Friday, November 12, 2021

Are YOU Feeling the Heavy Hand of Tech Censorshp?

Don't be so sure that you are not.

One of the points mentioned in this post - that Google-linked mail servers routinely send Non-Leftist email to the Spam Folder - is one that I will be checking on today. I know that I am flooded with email (you cannot escape being on the radar, if you sign up for coupons or loyalty discounts). I hadn't checked to see if there was a political slant before.

If you're like me, you are more concerned about weeding out your email inbox, than to ensure that you get all the email that's intended for you. [Just yesterday, I Unsubscribed from a multitude of sources, as I do quarterly.]

But, I had never considered that I was being blocked from receiving it, based on the political affiliation or cultural viewpoint.

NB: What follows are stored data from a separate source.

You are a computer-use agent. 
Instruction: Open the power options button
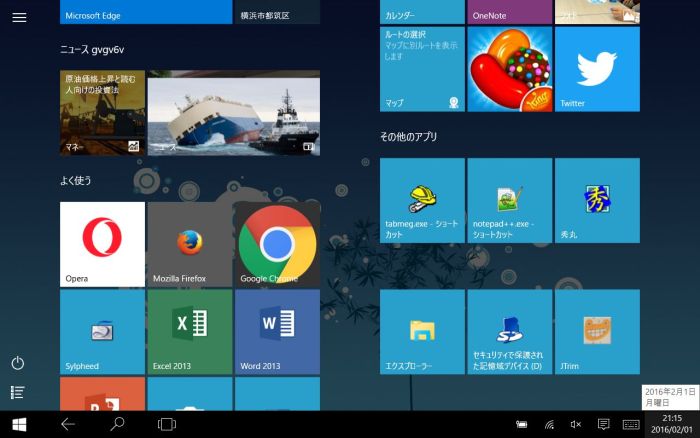[x=18, y=363]
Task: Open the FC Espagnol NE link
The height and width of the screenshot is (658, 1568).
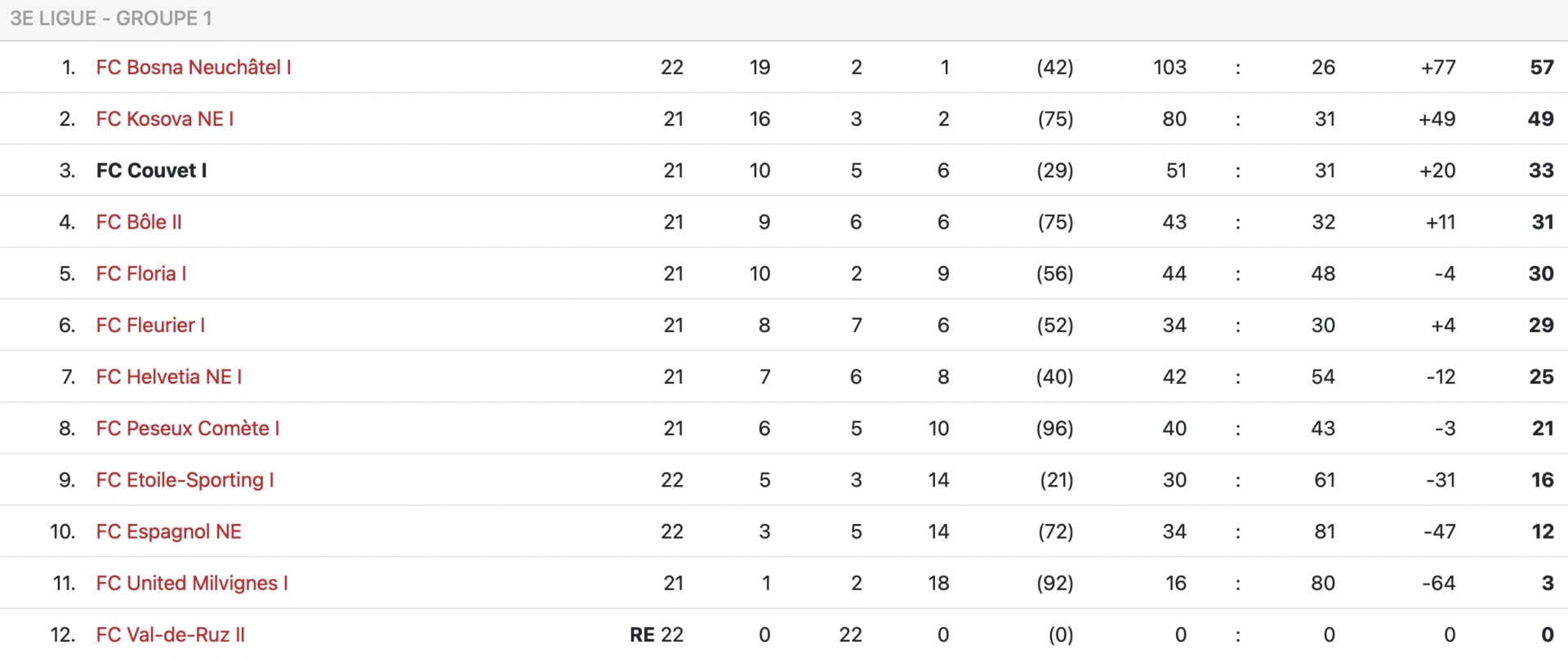Action: pyautogui.click(x=169, y=531)
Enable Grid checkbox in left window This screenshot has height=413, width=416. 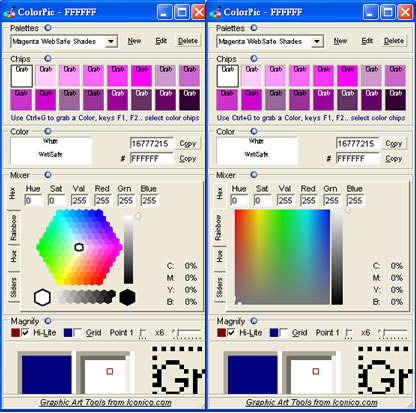(x=77, y=332)
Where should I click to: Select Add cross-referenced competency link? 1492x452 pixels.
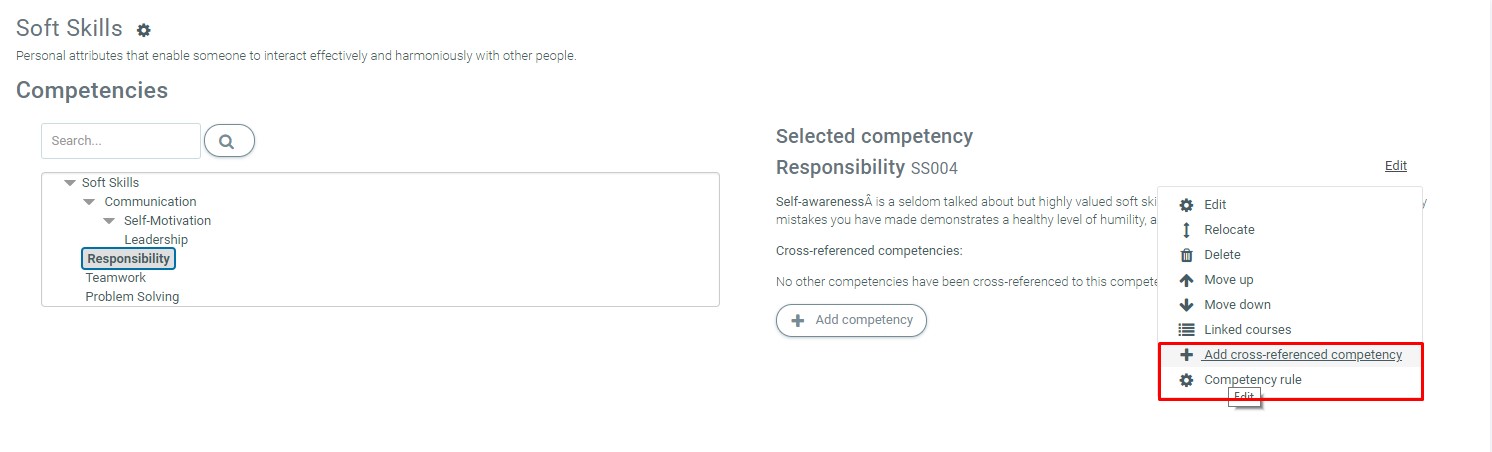coord(1302,355)
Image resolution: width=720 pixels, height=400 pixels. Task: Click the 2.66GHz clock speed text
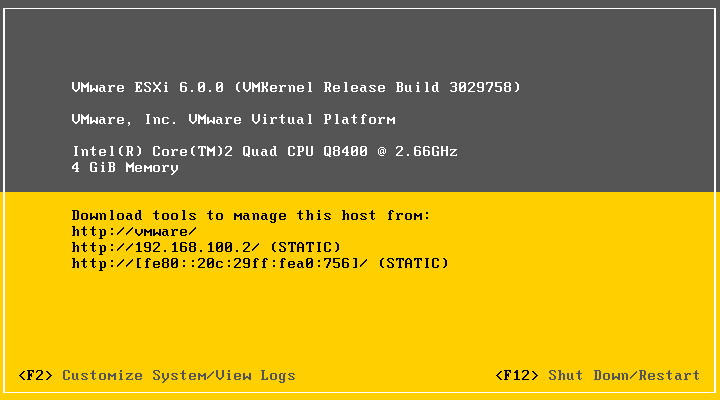point(426,151)
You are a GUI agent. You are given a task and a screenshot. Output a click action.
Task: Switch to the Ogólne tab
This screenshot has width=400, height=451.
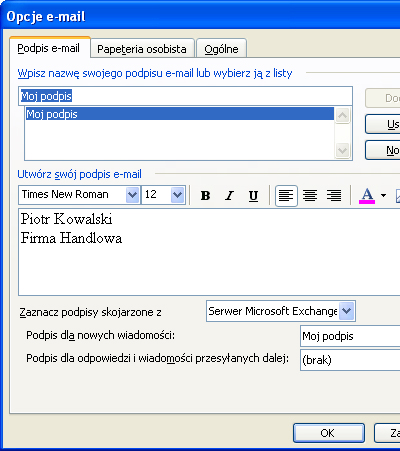click(x=221, y=49)
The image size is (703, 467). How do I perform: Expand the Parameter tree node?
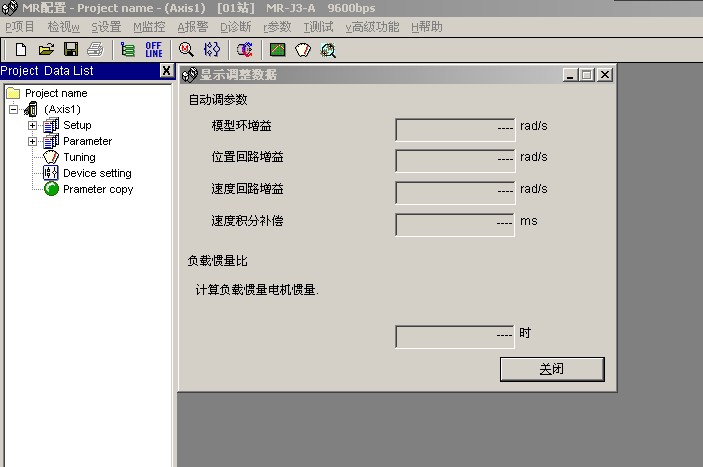click(32, 141)
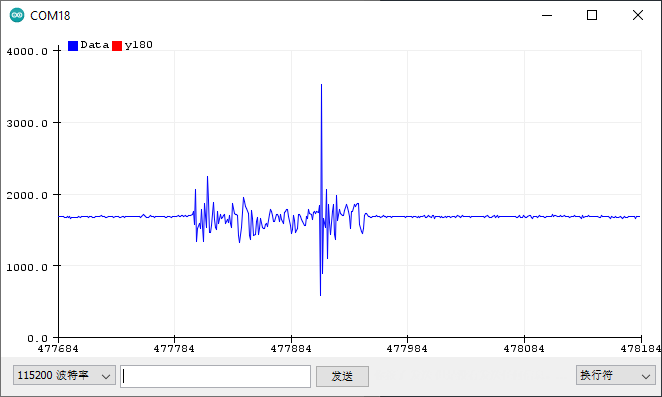The height and width of the screenshot is (397, 662).
Task: Click the blue Data legend swatch
Action: pos(73,46)
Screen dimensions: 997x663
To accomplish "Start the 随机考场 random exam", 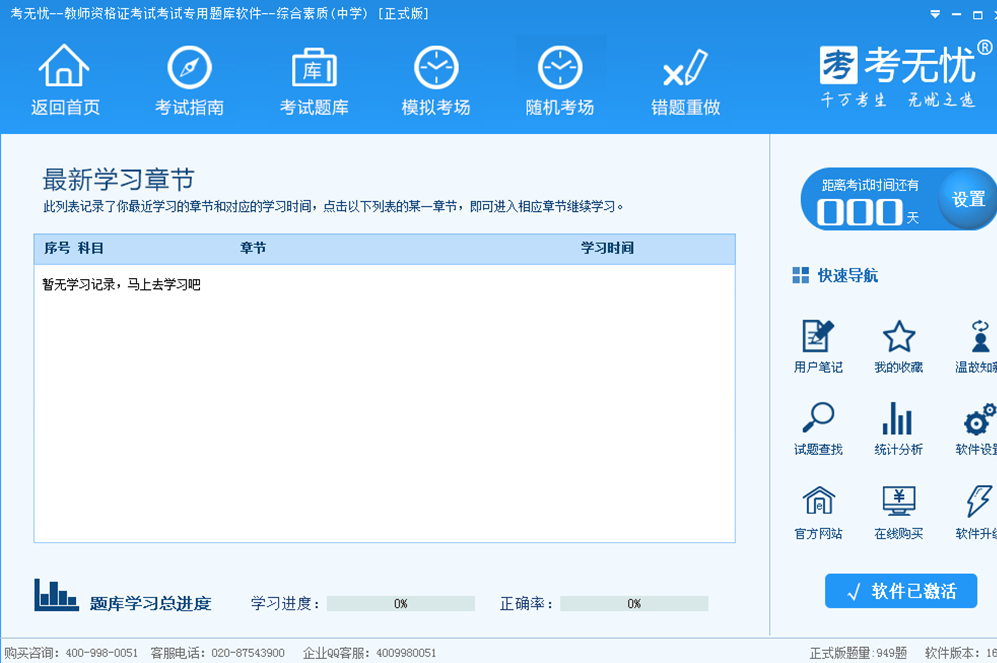I will (560, 68).

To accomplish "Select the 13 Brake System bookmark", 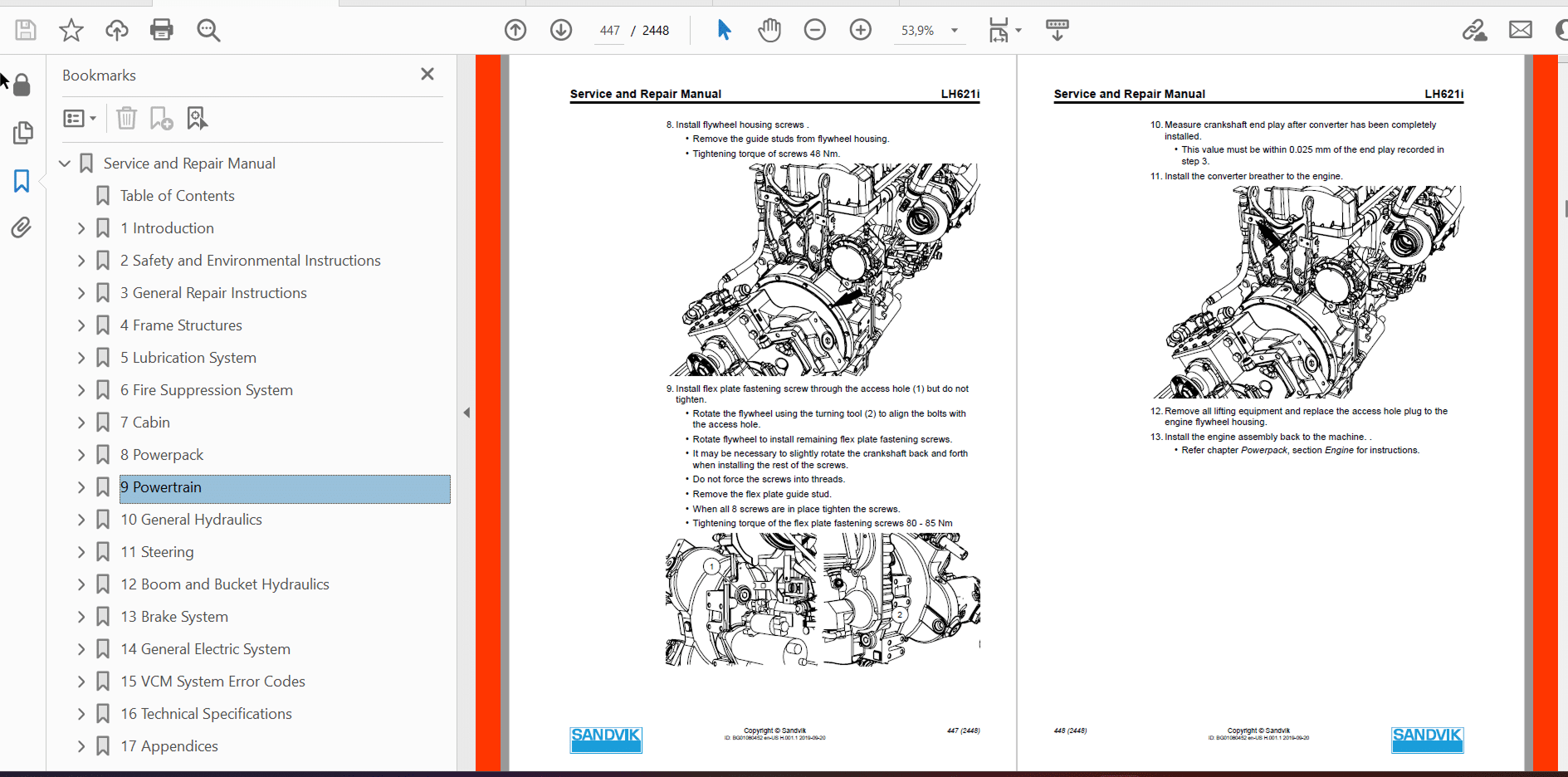I will (x=173, y=617).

I have a LOT of technology in my life:

  • Email - Gmail, Yahoo, ProtonMail, and all those associated with work in some way
  • Amazon Echo - we have 2 devices, one in each home, and I also use the phone app for managing lists, home technology (smart plugs/lights), and my home security system.
  • SimplySafe - it was easy to install, fit my needs at the time, and priced right.
  • Home network
  • CaptionCall VOIP - it allows me access to a captioning phone, no matter where I am, and also includes a home-based "landline". The ability to have a phone with a screen, that also acts to take messages in both audio and text format, as well as providing a local number, all for no monthly cost (as a hearing impaired person, this is funded by the government) - well, it's worth all of the vulnerability to oversight.
  • I use an IPhone. It's the only brand that consistently is usable by my hearing aids. I've tried Android (other types are definitely NOT compatible). So, whatever the downside of supporting the Chinese-gulag-enabling Empire, I choose to make that compromise.
  • I have an Amateur Radio license, a GMRS license (it covers my whole household), and am, thereby, in the FCC database. Should the government come around to confiscate my communications device, I think I'm going to have to inform them they were tragically lost in a boating accident, in a very deep lake.
  • I blog under my own name. I use social media, mostly for connecting with family and friends (Life being what it is, social media is one of the easiest ways to keep in contact. For example, I recently heard on FB that a cousin had suddenly died, which I would likely not have heard about otherwise.)
  • I'm on a lot of sites strictly for device support. The information for those devices is often registered on those sites.
  • I use various videoconferencing services - Microsoft Work, Zoom, Google Duo (I have family with Android devices, and Facetime doesn't work with that), Facetime. Those are just the ones that I can think of, off the top of my head.
  • I share documents online, have signed up for Slack, which is an asynchronous collaboration app.
  • My medical information is online; my taxes are filed online; my business and banking, my income from pensions and social security, my PayPal account - all are online, and vulnerable to hacking, whether from private individuals or groups, foreign actors, my own government, or the businesses that I interact with.
Looking at this list, it's hard to imagine that I'm still, in any way, undercover. In some ways, I'm surprised (and, maybe, a little insulted) that I have NOT been banned, censored, or otherwise kept from participation in the tech world.

When possible, I'm going to purposefully choose alternative services/apps. Sometimes, as with my hearing aids, there really is no alternative platform or app. One thing I can do is to work on getting Linux working on my Pi, and look at finding an older model laptop/desktop for experimenting with the operating system and its applications.